OpenAI’s o3 artificial intelligence (AI) model has recently assisted a cybersecurity researcher in identifying a zero-day vulnerability in the Linux operating system. According to the researcher, the flaw lies within the Linux kernel’s Server Message Block (SMB) implementation, known as ksmbd. The vulnerability, which had remained undiscovered until now, is challenging to detect, as it encompasses scenarios involving multiple users or connections interacting with the system simultaneously. This particular bug is now designated as CVE-2025-37899, and a patch has been released to address the issue.
OpenAI’s o3 Uncovers Zero-Day Vulnerability
The application of AI models in the detection of zero-day vulnerabilities, which are previously undisclosed and often unexploited bugs, remains uncommon, despite advancements in technology that could facilitate this process. Many researchers tend to rely on traditional code auditing methods, which can be labor-intensive when analyzing extensive codebases. Researcher Sean Heelan elaborated on how OpenAI’s o3 model aided him in discovering the vulnerability effectively in a blog post.
Interestingly, the major vulnerability was not the primary target of the researcher. Heelan was initially testing the AI’s capabilities against another issue, identified as CVE-2025-37778, which is related to a “Kerberos authentication vulnerability.” This particular flaw falls under the “use-after-free” category, indicating that a system component deletes data from memory while other segments continue to access it, potentially resulting in crashes and security risks. The AI model successfully identified this known flaw in eight out of 100 attempts.
Upon establishing that o3 could detect an existing security bug within a substantial codebase, Heelan decided to input the AI model with the entire session setup command handler file, rather than merely focusing on a single function. This file encompasses approximately 12,000 lines of code and manages various types of requests. This approach can be likened to presenting the AI with a novel and asking it to locate a specific typo, which, if overlooked, could lead to a system crash.
Following 100 simulations with the complete file, o3 was able to identify the known bug only once. While Heelan noted a decline in performance, he acknowledged the significance of the AI’s success in detecting the flaw. Furthermore, in subsequent runs, the OpenAI model uncovered a previously unknown bug that had eluded the researcher’s attention.

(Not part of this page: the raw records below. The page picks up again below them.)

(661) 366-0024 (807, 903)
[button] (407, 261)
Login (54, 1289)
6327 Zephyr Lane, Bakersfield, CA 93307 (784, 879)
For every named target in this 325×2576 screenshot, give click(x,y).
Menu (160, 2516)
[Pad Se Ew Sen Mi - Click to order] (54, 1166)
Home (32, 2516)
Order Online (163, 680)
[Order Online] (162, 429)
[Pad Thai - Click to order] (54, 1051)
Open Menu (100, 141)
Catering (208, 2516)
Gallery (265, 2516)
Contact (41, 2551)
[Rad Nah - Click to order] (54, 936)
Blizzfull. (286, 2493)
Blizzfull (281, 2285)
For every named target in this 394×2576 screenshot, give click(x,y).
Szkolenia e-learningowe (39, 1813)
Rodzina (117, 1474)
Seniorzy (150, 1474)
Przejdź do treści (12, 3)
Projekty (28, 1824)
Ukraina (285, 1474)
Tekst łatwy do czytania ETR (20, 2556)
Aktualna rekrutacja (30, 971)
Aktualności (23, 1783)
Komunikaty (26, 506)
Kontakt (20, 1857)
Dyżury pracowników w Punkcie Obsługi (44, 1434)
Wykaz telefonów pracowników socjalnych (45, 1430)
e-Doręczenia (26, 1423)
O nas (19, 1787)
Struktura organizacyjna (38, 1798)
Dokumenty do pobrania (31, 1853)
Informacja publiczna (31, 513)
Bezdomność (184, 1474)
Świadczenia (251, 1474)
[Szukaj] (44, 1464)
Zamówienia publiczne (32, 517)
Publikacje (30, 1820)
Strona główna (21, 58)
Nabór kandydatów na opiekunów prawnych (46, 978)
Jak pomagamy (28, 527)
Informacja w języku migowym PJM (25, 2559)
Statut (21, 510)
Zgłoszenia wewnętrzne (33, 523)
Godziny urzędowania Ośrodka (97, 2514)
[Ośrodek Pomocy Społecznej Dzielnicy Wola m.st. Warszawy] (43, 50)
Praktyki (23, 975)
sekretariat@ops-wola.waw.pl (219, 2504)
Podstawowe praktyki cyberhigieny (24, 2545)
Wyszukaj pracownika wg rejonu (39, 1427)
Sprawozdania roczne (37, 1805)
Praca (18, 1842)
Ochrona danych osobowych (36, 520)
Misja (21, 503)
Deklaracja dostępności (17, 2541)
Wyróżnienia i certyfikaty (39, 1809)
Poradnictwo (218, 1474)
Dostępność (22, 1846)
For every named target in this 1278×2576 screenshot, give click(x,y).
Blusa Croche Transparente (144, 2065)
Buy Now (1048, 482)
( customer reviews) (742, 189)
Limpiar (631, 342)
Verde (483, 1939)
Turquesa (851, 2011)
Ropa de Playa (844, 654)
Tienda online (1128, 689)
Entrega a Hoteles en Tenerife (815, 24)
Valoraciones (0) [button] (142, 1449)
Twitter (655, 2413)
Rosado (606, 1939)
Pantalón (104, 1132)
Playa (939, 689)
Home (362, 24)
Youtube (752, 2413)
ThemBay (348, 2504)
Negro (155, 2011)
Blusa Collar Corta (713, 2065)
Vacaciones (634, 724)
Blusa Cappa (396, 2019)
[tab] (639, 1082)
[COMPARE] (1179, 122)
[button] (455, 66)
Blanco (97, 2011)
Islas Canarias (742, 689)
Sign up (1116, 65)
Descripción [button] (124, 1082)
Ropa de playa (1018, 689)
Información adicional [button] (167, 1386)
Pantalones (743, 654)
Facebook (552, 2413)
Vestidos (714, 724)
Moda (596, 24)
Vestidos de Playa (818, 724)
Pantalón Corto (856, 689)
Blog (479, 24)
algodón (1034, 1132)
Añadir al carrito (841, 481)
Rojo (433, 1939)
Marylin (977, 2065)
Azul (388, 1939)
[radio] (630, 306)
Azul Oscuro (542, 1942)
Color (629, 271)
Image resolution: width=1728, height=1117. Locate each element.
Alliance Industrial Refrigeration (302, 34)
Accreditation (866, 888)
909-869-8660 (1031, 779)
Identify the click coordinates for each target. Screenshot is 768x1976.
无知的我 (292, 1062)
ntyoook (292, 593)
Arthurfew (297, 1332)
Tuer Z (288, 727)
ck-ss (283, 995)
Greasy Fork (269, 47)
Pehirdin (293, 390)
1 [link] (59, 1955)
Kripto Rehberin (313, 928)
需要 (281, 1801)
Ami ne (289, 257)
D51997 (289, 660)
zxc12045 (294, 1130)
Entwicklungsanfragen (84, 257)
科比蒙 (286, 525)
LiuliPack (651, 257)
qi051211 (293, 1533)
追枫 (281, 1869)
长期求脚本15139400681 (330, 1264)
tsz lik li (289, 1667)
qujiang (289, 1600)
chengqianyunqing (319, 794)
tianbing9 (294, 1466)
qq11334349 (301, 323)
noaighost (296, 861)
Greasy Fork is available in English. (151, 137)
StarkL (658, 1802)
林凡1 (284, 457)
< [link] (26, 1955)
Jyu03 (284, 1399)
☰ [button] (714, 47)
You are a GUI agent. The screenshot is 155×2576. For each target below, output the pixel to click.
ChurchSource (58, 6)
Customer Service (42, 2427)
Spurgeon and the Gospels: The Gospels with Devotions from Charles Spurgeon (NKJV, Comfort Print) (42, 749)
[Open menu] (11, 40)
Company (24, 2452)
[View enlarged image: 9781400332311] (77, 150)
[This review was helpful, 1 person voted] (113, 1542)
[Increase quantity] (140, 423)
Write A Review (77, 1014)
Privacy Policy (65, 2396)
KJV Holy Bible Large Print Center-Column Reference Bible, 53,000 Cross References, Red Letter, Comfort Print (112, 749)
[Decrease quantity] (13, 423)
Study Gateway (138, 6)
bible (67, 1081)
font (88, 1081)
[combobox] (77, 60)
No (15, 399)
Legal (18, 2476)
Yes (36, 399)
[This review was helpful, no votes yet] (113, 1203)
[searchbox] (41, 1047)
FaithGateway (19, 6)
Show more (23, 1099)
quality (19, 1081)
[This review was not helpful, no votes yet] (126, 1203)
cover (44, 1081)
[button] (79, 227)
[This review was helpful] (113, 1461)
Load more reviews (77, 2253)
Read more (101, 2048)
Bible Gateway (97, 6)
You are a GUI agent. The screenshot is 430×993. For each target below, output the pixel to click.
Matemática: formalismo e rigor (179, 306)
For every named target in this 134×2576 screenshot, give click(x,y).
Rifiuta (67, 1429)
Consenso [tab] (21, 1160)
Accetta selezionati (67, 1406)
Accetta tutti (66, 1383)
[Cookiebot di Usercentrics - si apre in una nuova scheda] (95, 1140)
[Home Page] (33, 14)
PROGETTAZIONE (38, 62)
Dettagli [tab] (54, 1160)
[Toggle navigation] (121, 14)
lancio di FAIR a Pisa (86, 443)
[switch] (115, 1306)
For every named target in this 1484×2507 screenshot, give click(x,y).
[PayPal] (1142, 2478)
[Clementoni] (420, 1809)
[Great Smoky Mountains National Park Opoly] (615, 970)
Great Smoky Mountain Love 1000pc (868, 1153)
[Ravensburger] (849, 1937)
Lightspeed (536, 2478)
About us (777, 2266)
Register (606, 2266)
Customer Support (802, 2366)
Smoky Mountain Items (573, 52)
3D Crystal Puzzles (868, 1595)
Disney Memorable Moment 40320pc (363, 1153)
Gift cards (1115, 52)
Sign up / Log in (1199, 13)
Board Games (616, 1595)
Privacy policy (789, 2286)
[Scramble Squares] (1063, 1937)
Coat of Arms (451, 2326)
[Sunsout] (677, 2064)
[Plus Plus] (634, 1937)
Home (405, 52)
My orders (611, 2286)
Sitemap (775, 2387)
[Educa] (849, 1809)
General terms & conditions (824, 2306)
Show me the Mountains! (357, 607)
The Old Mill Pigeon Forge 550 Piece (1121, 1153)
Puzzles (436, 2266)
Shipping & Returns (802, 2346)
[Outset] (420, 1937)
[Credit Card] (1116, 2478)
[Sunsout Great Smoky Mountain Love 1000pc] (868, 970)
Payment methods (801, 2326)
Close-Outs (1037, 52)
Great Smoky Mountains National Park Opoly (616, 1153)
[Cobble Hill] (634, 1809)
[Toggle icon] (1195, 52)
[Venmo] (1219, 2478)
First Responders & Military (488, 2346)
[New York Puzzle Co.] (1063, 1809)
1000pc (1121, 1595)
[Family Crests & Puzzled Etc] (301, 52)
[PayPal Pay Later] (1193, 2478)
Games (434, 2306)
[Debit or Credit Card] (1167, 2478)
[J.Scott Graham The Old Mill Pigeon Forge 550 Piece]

This novel security vulnerability similarly impacts the SMB logoff command handler. It occurs when the system attempts to access a previously deleted file during user log-off or session termination, raising serious security concerns about potential system crashes or allowing attackers to execute code with extensive system privileges.
According to o3’s findings, this bug poses a substantial security threat. Heelan emphasized that the model demonstrated an understanding of a complex bug in a realistic context, competently articulating the vulnerability in its report.
Heelan noted, however, that o3 is not without limitations and maintains a high signal-to-noise ratio, indicating a notable number of false positives compared to true positives. Yet, he contended that the model approaches bug discovery with a human-like intuition, differentiating it from conventional security tools, which tend to operate in a more rigid fashion.